The study by Jahn et al., conducted in the United States, explored the relationship between societal stigma, internalized stigma, self-esteem, and self-efficacy in individuals with serious mental illness. This study highlights the harmful effects of societal stigma on individuals with serious mental illness, showing that internalized stigma, reduced self-esteem, and the ambiguous roles of self-efficacy together mediate the relationship between experiences of stigma and various outcomes of recovery. The findings underline the critical need for interventions that address internalized stigma and self-esteem to improve mental health recovery for individuals with serious mental illness (32).

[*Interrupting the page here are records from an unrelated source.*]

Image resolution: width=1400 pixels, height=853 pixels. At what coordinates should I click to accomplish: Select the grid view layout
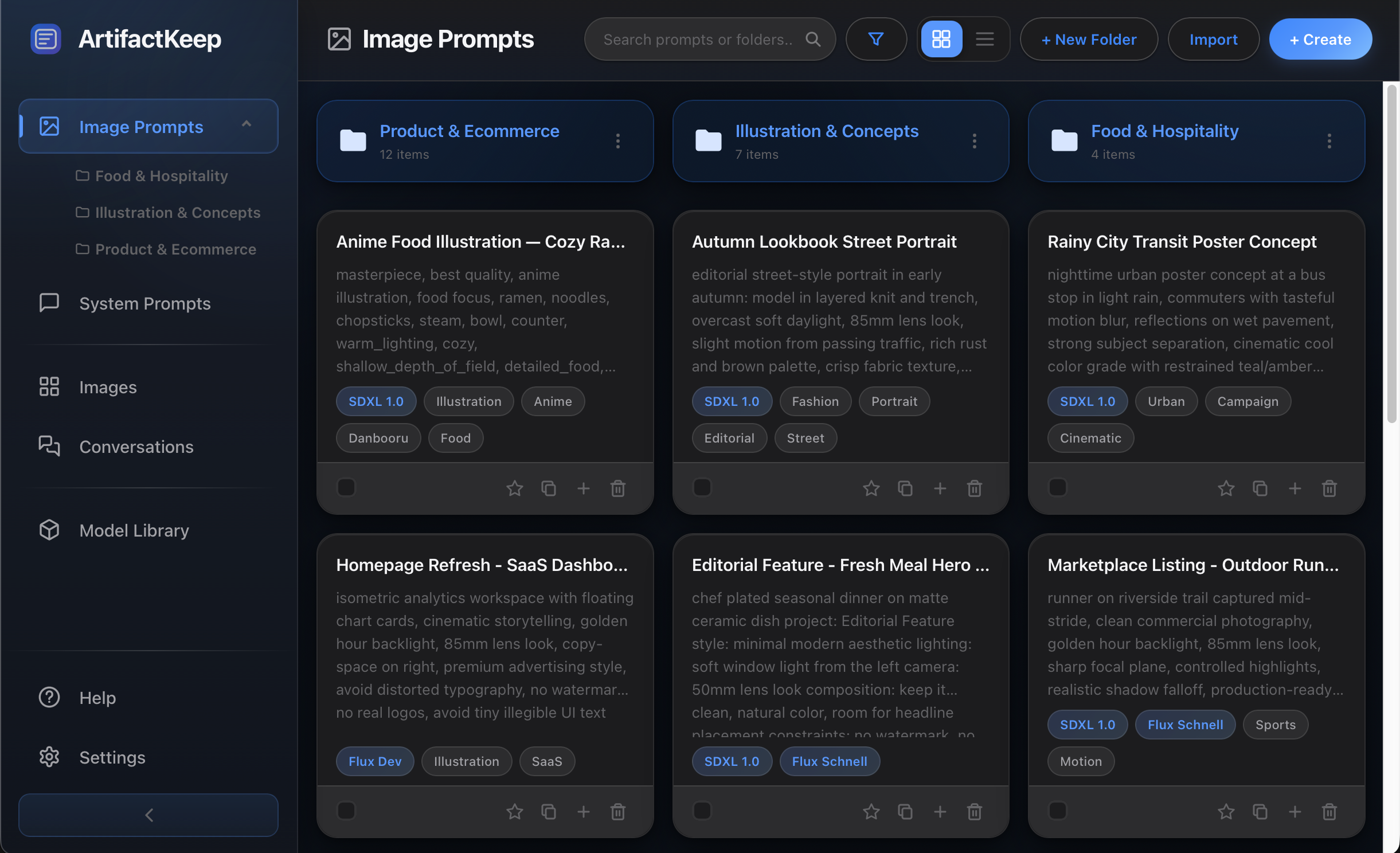941,39
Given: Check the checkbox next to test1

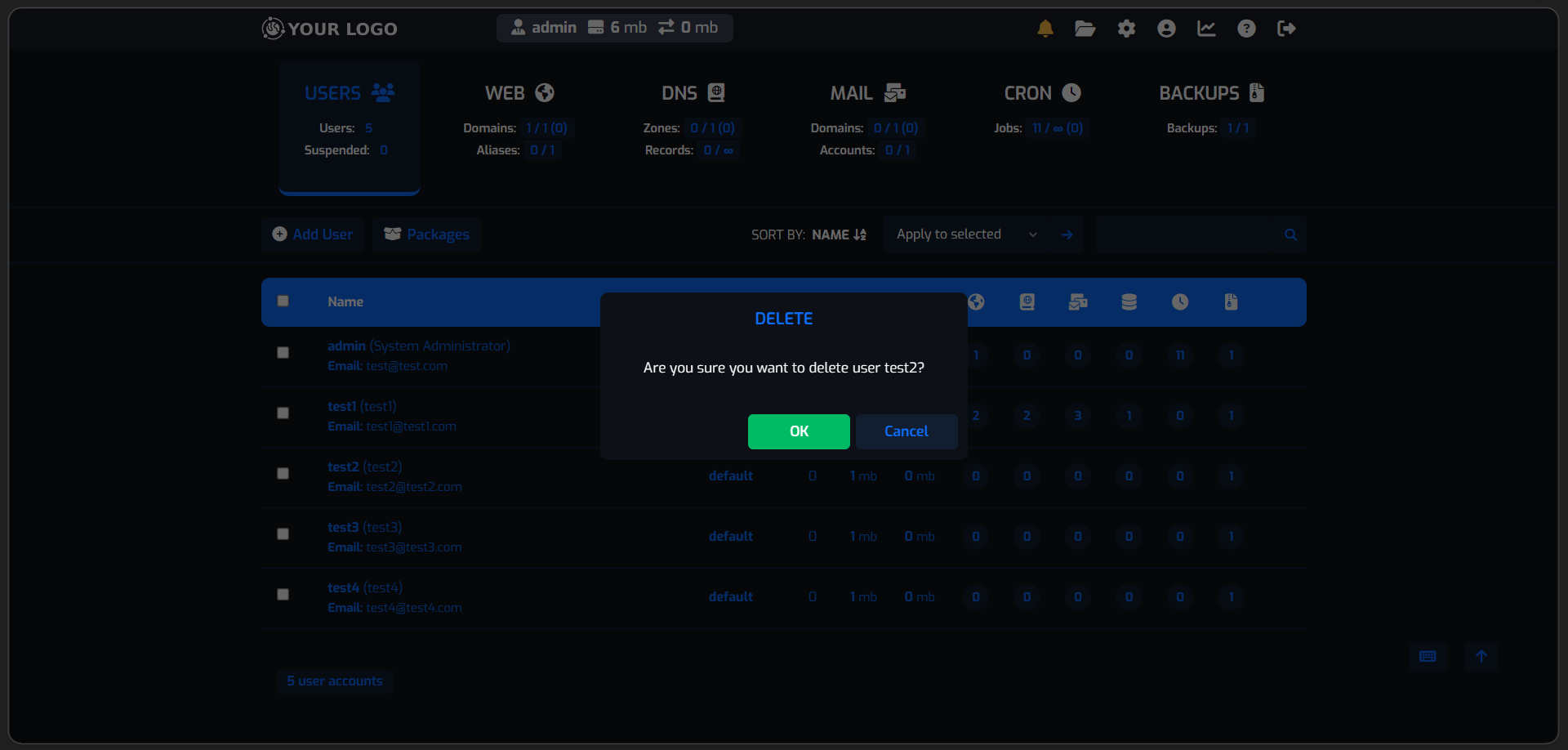Looking at the screenshot, I should pos(283,413).
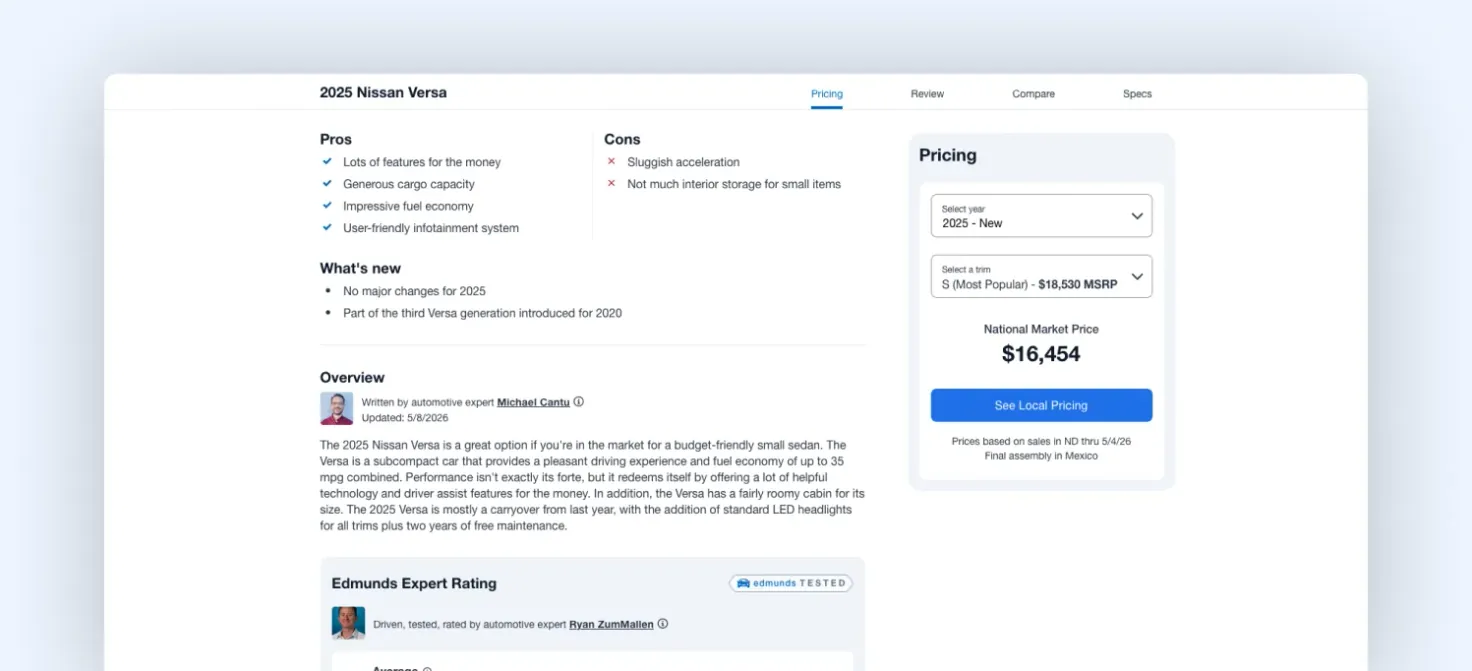
Task: Expand the Select a trim chevron
Action: coord(1136,277)
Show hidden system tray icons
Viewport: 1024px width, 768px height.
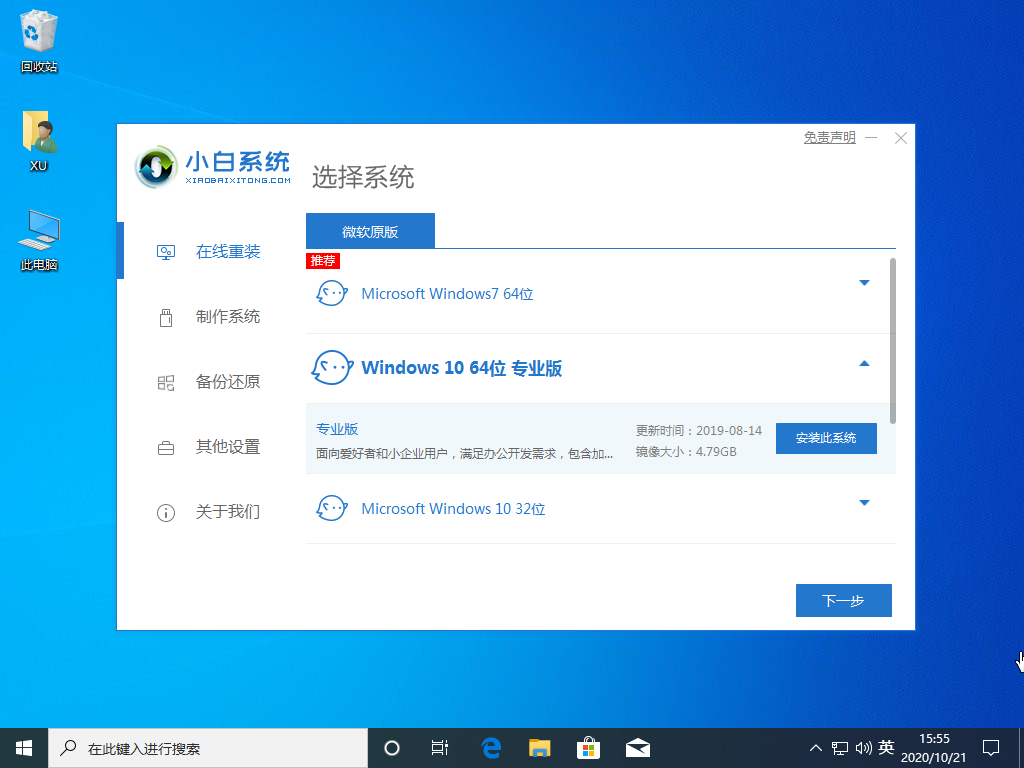tap(815, 748)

Internal stigma, hope, self-esteem, and self-efficacy do not exhibit a significant relationship with individual-social factors such as age, gender, and marital status. However, these elements are significantly associated with education level. In subjects with higher education, stigma appears less pronounced, suggesting that higher education acts as a buffer against devaluing judgments. A study by Park et al. corroborates this, revealing that more educated individuals tend to hold less bias toward mental illnesses and possess a more favorable outlook on the effectiveness of treatment. These outcomes are consistent with our study's findings (33).
The correlations identified in this study between internalized stigma, hope, and self-efficacy reinforce the interconnected nature of these psychological constructs. Recognizing that increased internalized stigma correlates with decreased hope and self-efficacy highlights the necessity for comprehensive interventions that address various aspects of individuals' mental health. Improving hope and self-efficacy could act as protective factors against the negative impact of stigma on mental well-being.
5.1. Conclusions
The present study explored internalized stigma among patients with mental disorders, uncovering that it adversely affects self-esteem, hope, and self-efficacy, irrespective of age, gender, or marital status while noting an increase in self-efficacy. These findings highlight the importance of enhancing psychological services and educational programs to bolster crucial elements such as hope and self-esteem. Such initiatives can diminish the influence of stigma, fostering empowerment, efficiency, and a general enhancement in patients' lives.